The investigation included a quote from employee X included in a History of the Chicago Tribune 2010who attributes it to founder and global director Ray Daniels.
“We are certainly aware of what Cicerone went through; we read the investigation, read the report,” Pease told Brewbound. “I’ve known Ray for a very, very long time and I know he takes this very, very seriously, so we’re proud to have them involved.”
The BA hopes to add other beer industry trade groups, such as the National Beer Wholesalers Association, to the BRU Coalition.
“We would like to involve people from a wholesaler community because a lot is happening in the field,” Pease said. “The more people we include, the easier it will be to impact change.”
We invite you to the call for an industry wake-up call was echoed by Virginia Morrison, co-founder and CEO of San Diego-based Second Chance Beer Company and co-chair of the diversity, equity and the inclusion of the BA.
“We are at an inflection point – we can and must come together and be better,” Morrison said during his address to the General Session. “We need to come together, talk to each other, listen to each other, understand and learn from each other, educate each other, not just on social media, maybe read books.”
Morrison called on white men, who make up the bulk of BA members, to speak out against injustice and mistreatment.
“Please know that we can’t do this without you,” she said. “You still hold a lot of power, and we need you to stand up, speak up, plead and stand up for those of us who don’t have your power, just like you would your mother, your brother, your best friend. , your partner.”
Morrison praised Allan’s efforts to expose misogyny and misconduct in the industry, and admired “the courage and bravery it took to lead this charge.” »

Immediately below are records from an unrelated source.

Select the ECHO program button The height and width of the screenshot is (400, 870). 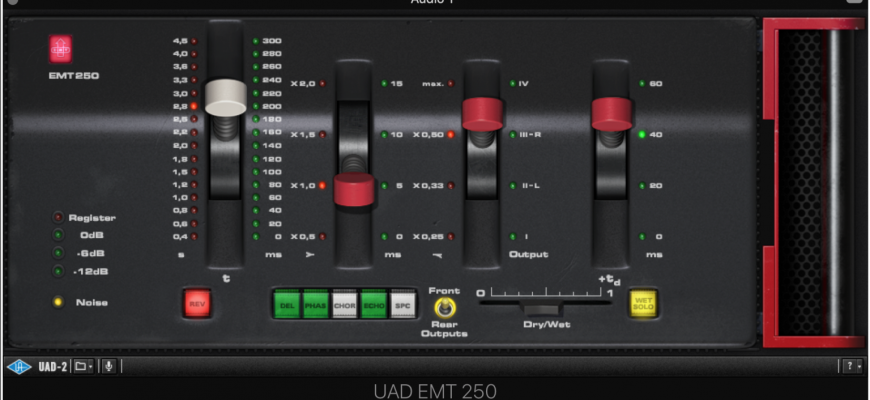374,304
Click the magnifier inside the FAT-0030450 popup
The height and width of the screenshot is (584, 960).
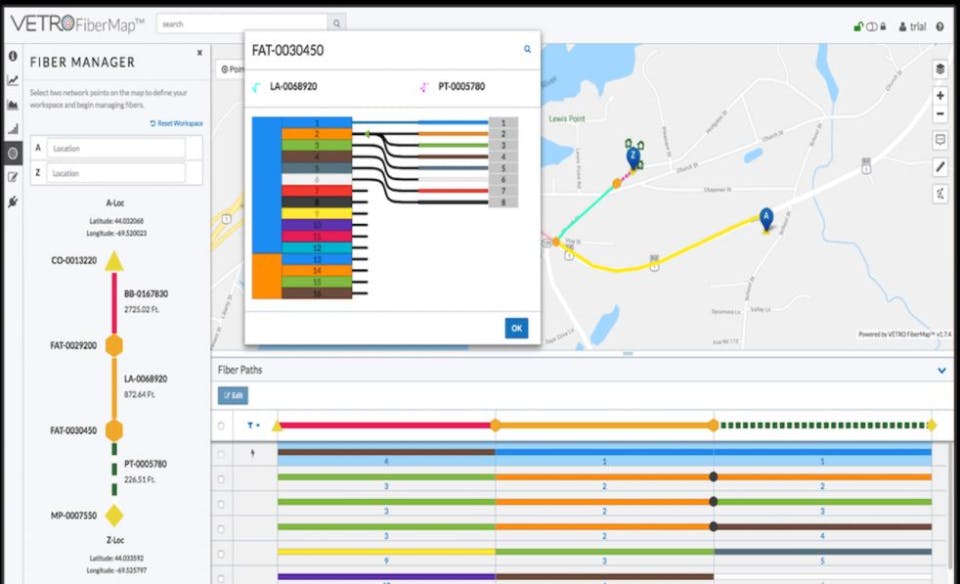[527, 48]
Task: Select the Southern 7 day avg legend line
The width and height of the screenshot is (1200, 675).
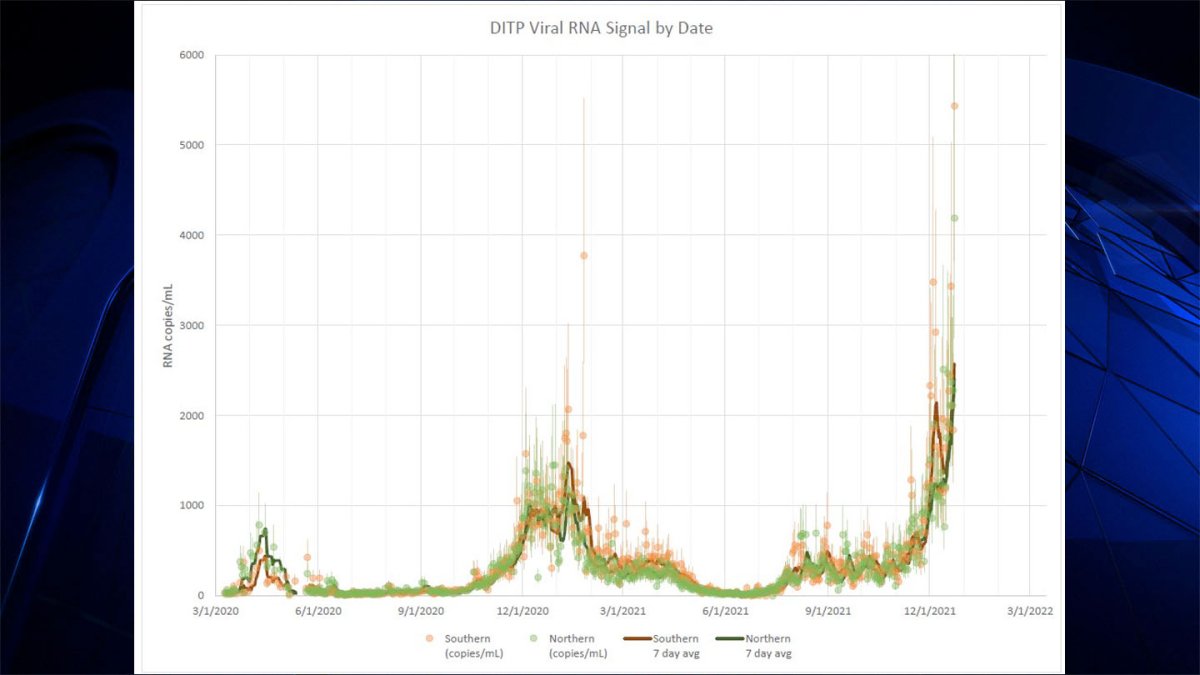Action: 636,638
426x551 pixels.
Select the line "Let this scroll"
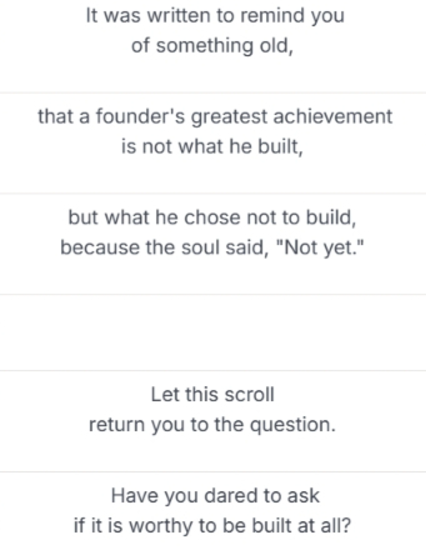(x=213, y=395)
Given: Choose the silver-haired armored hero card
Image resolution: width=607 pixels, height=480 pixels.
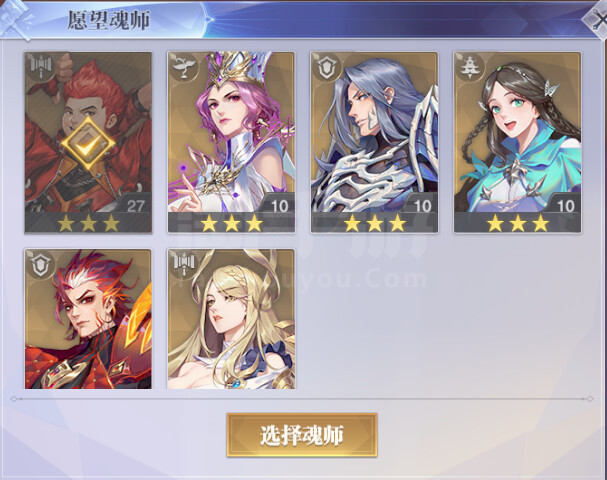Looking at the screenshot, I should [374, 142].
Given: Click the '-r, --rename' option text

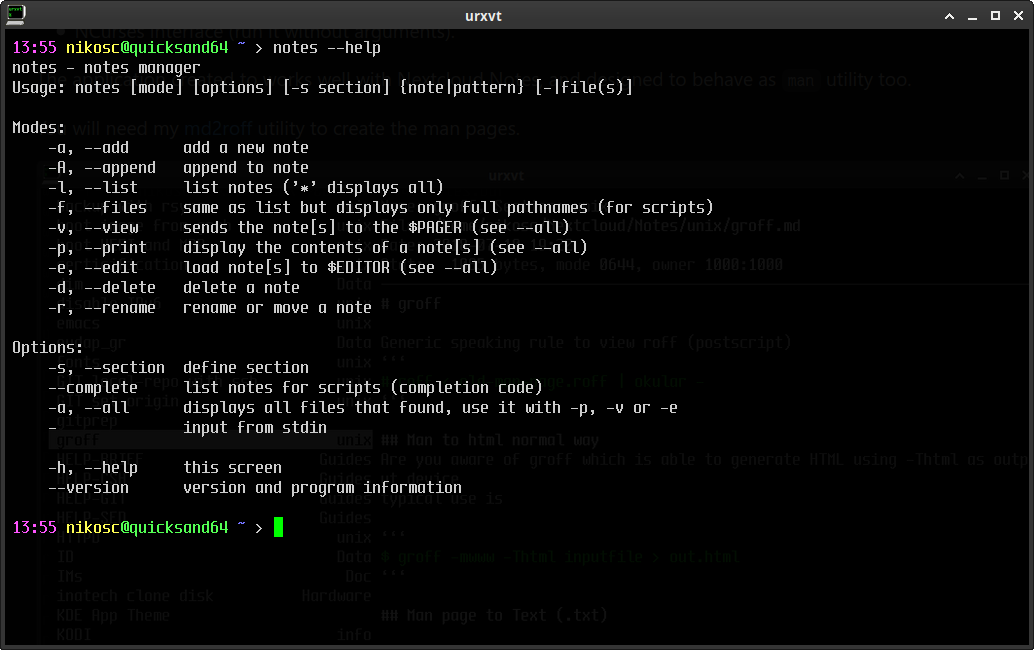Looking at the screenshot, I should coord(102,308).
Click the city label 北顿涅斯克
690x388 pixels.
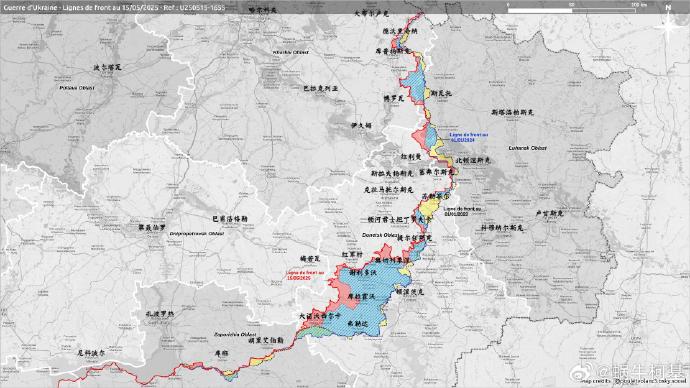click(x=473, y=161)
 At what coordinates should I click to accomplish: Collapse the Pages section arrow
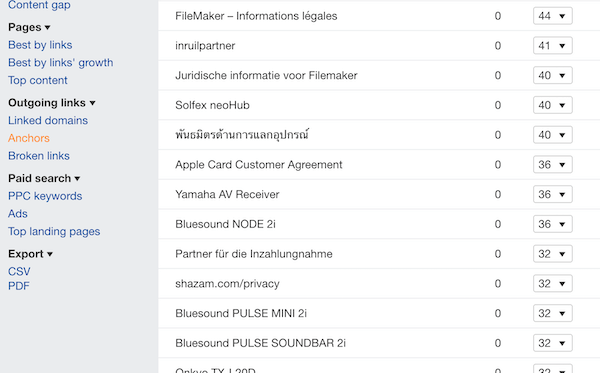click(47, 28)
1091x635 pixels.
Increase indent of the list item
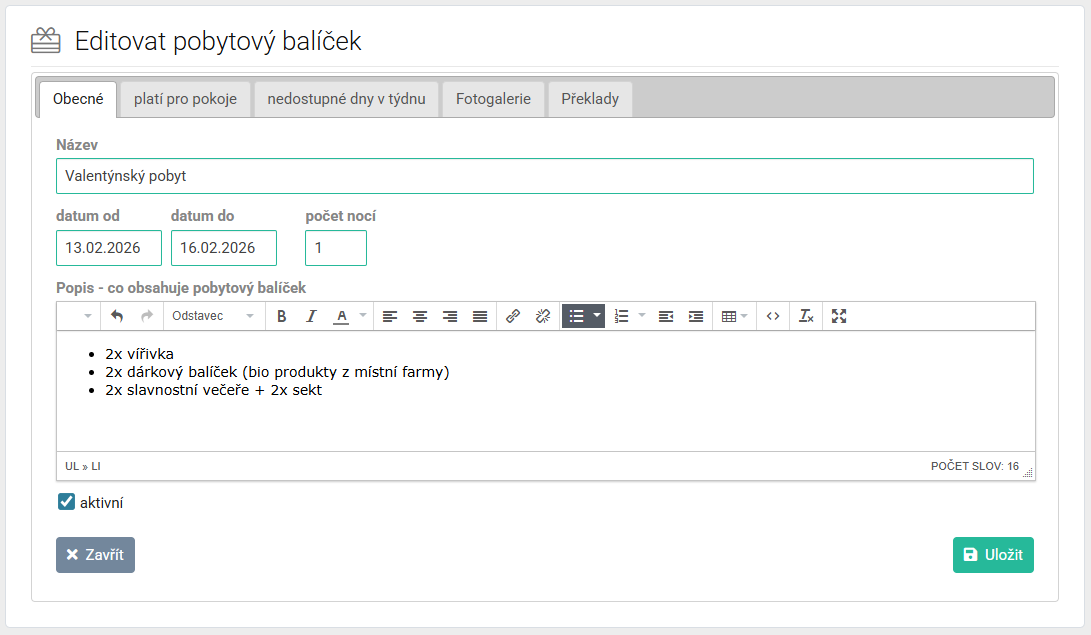[x=696, y=316]
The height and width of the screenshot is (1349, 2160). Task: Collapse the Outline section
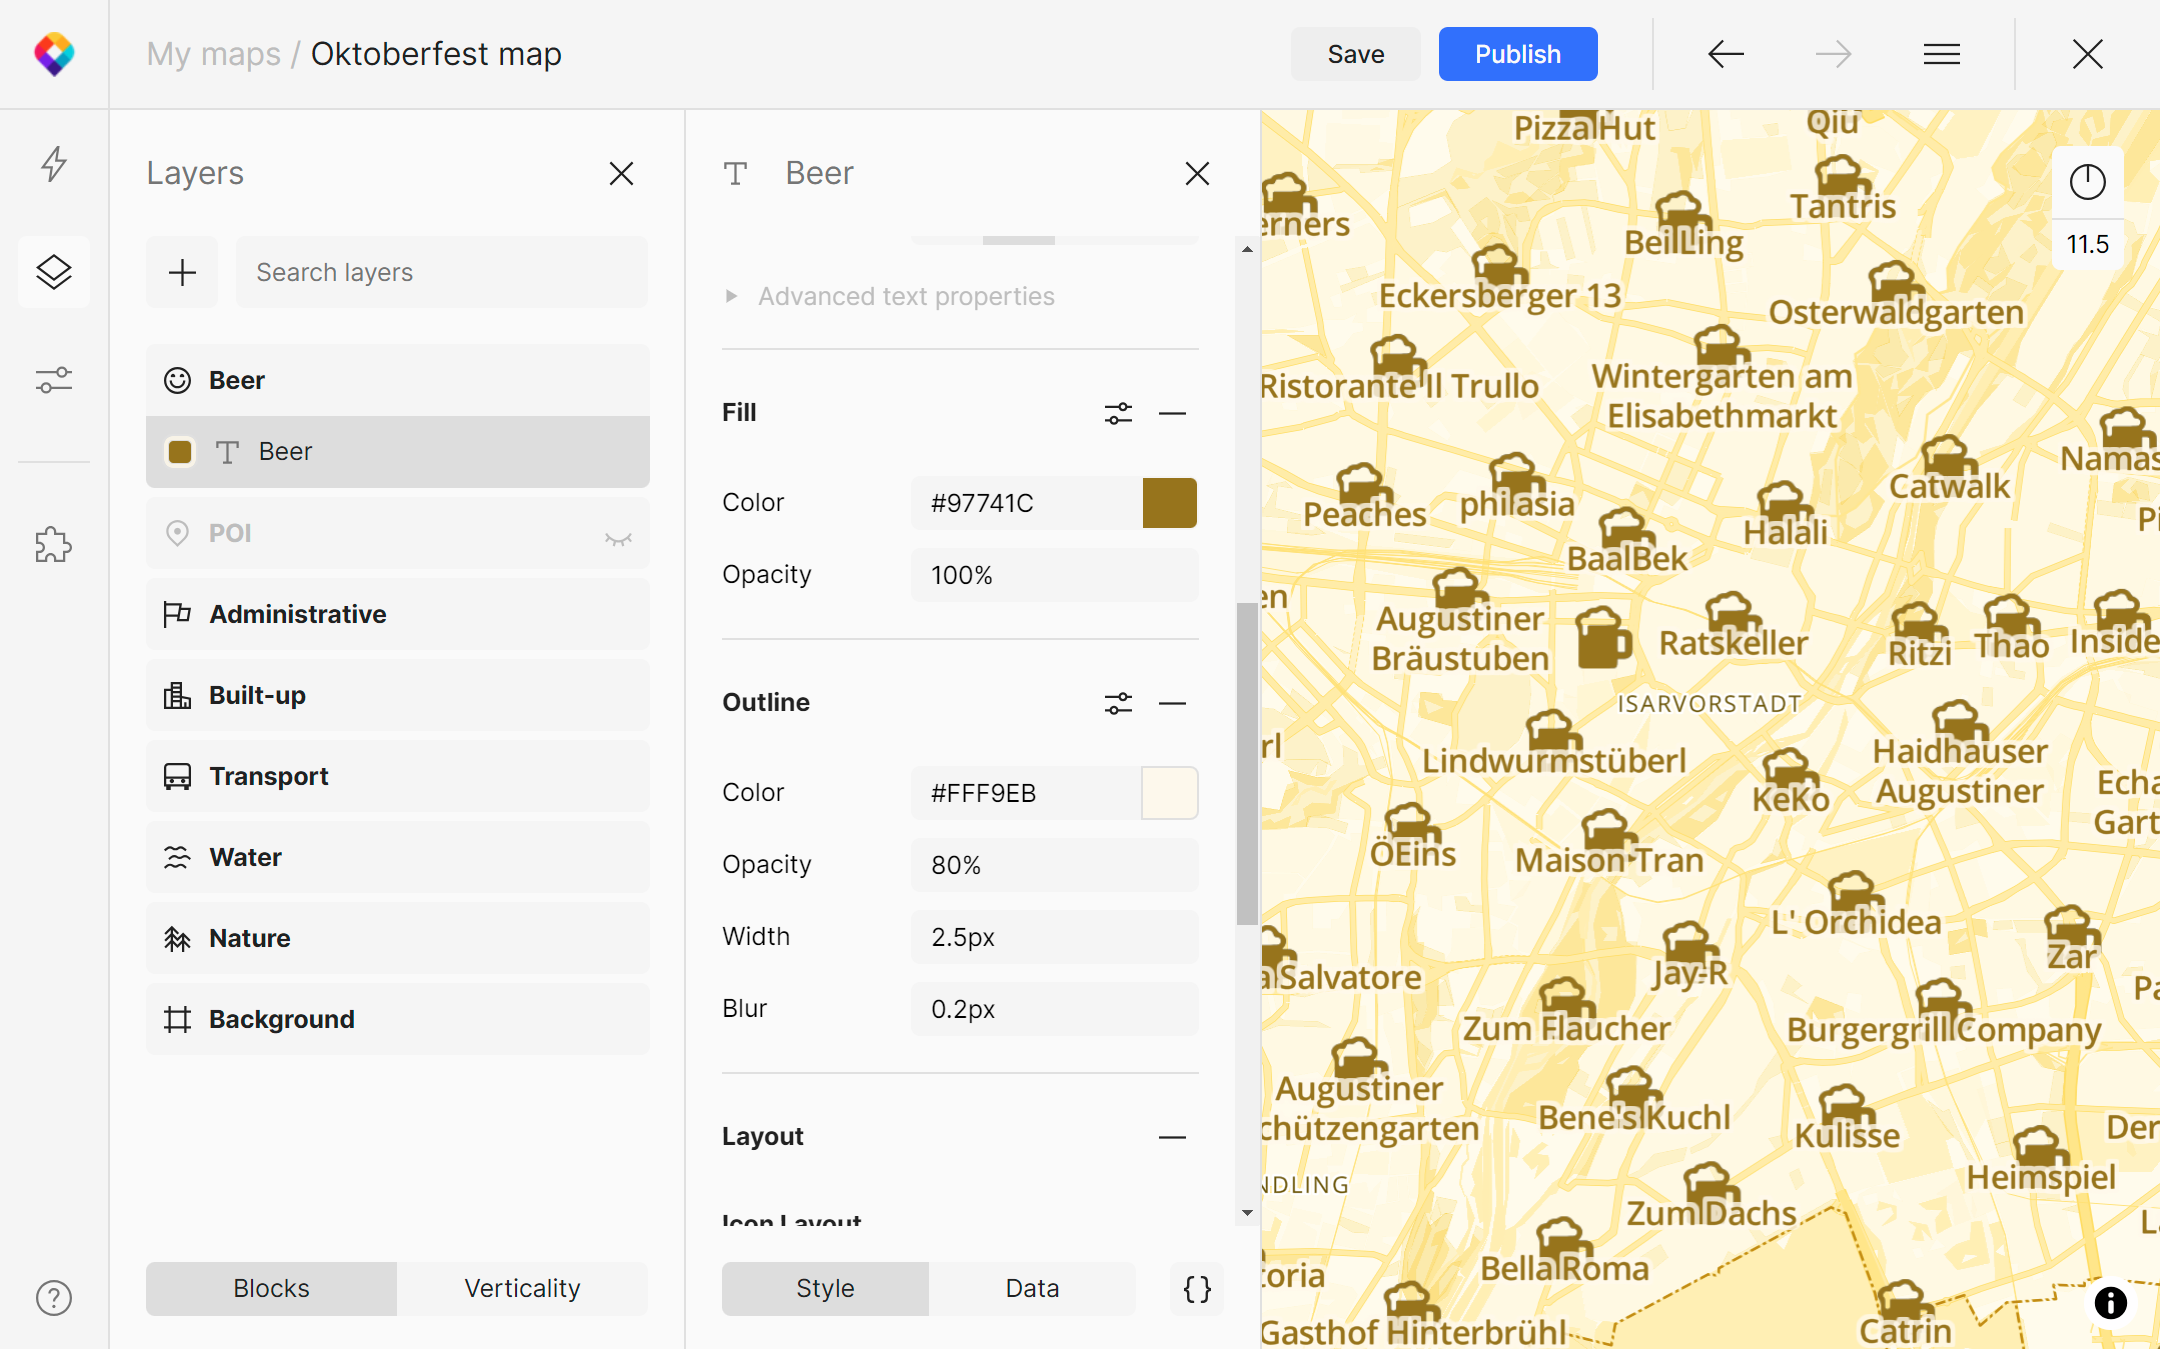tap(1172, 703)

BA Board Chairman Dan Kleban, co-founder of Maine-headquartered Freeport, Maine Beer Company, also implored BA members to speak out against injustice or abuse within the company. ‘industry.
“We need to be responsible for the actions of our industry and hold ourselves and our fellow brewers accountable,” he said. “Creating lasting, lasting change, however, is neither quick nor easy, and it shouldn’t be, but that shouldn’t discourage us.”